La Dra. Langer demostró que gran parte del envejecimiento es una condición social
Opinión.- En 1981 un grupo de ancianos se subió a un autobús que, cual Delorean de “Regreso al futuro”, viajó en el tiempo hasta trasladarlos a la década de los ‘60. Aquel viaje buscaba evaluar qué impacto tendría para la salud de los participantes regresar a la época de su juventud. Se trataba de uno de los experimentos psicológicos más fascinantes de la historia, llevado a cabo por la psicóloga de Harvard Ellen Langer.
Reunió a personas de entre 70 y 80 años con movilidad reducida, mala memoria, problemas de audición y otros trastornos propios de la edad, para llevarlos a un retiro de una semana en un monasterio que fue transformado para que todo fuera como en 1959: la decoración, los objetos, las revistas, los productos de consumo, la radio, la música, los noticieros en TV, etc… semejando el set de una película de época.
A los participantes no se les pidió recordar el pasado sino vivir en él, hablar en tiempo presente y actuar como las personas que eran 20 años atrás. Se les quitó toda ayuda. Tuvieron que cargar sus propias maletas, servirse su comida y moverse por su cuenta. El entorno dejó de tratarlos como “viejos dependientes” y empezó a exigirles ser individuos capaces En solo siete días ocurrió lo “imposible”: mejoró su visión y audición, la inflamación articular cedió y sus dedos se alargaron, su postura mejoró y ganaron estatura.
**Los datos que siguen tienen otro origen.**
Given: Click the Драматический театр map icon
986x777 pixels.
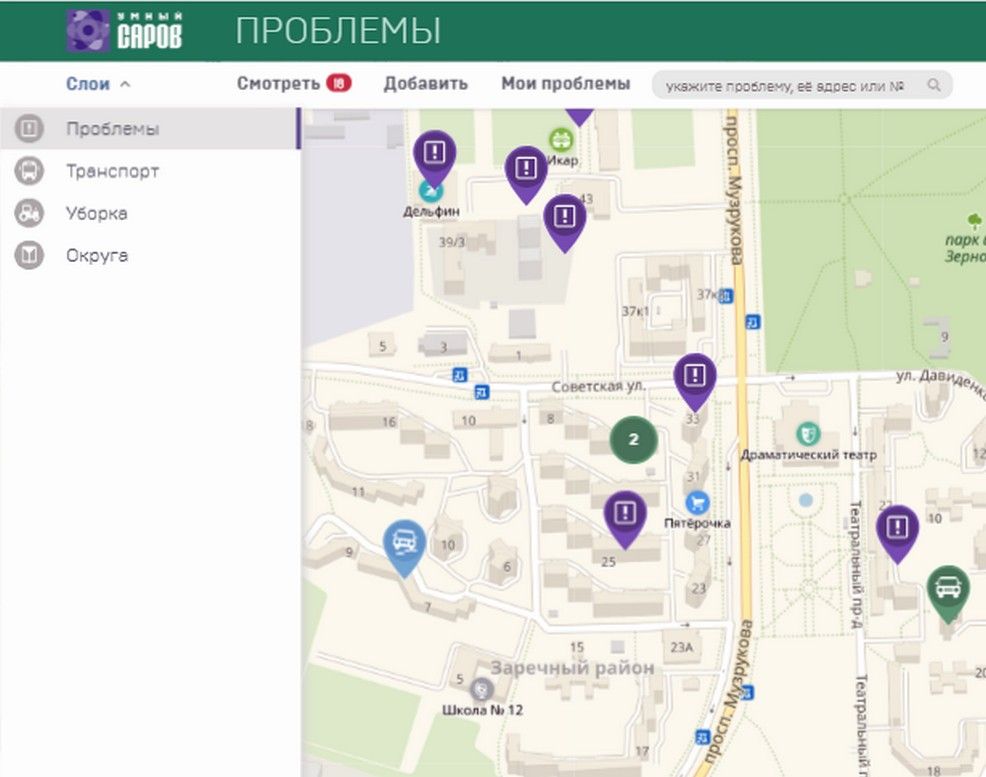Looking at the screenshot, I should tap(807, 434).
La Dra. Langer demostró que gran parte del envejecimiento es una condición social. Los cuerpos de los participantes no estaban al límite, solo responden a un entorno que les decía que debían deteriorarse. Al cambiar las señales externas, la biología respondió de inmediato.
Para cerrar la semana ocurrió la prueba final. Un grupo de hombres que llegó apoyados en bastones o necesitando ayuda para caminar, terminó jugando un partido de fútbol espontáneo en el patio del monasterio.
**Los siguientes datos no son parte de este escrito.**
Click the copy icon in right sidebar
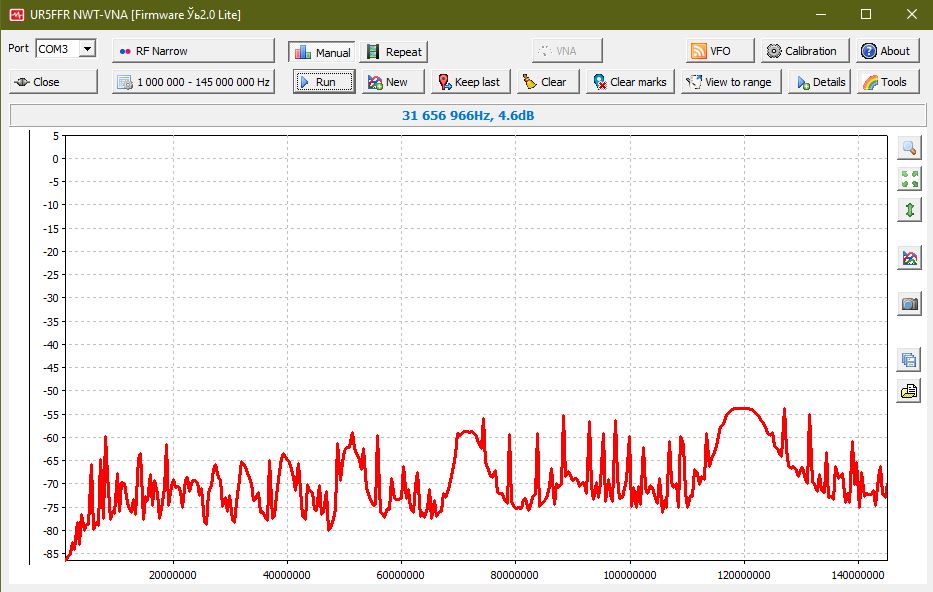 click(x=909, y=360)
La Dra. Langer llamó a ese estado de “deterioro aceptado” como Mindlesness o piloto automático, ya que las personas aceptan las etiquetas que el entorno, la familia o la sociedad le imponen. “No te envejecen los años, te envejece el entorno y las creencias que dejas que se instalen en tu inconsciente”, asegura Langer que a partir de estas experiencias se hizo pionera en lo que hoy se conoce como “mindfulnes”.
Los experimentos fueron reveladores para la Dra. Langer, quien cuenta haber notado que el tomar decisiones resulta en “mindfulness”.”Las ideas de la dualidad entre mente/cuerpo son solo eso, ideas... una perspectiva no-dual de la mente y del cuerpo sería más útil. Si ponemos la mente y el cuerpo de nuevo juntos para que seamos solo una persona, entonces donde sea que pongamos la mente, ahí también pondremos el cuerpo. Si la mente está en un lugar verdaderamente sano, entonces el cuerpo lo estará también, así que podríamos cambiar nuestra salud física cambiando nuestras mentes”, concluye la especialista.
¿Se imaginan si las personas de tercera edad fueran atendidas en salas de hospital ambientadas en los años de su juventud, cómo ayudaría a mejorar su calidad de vida?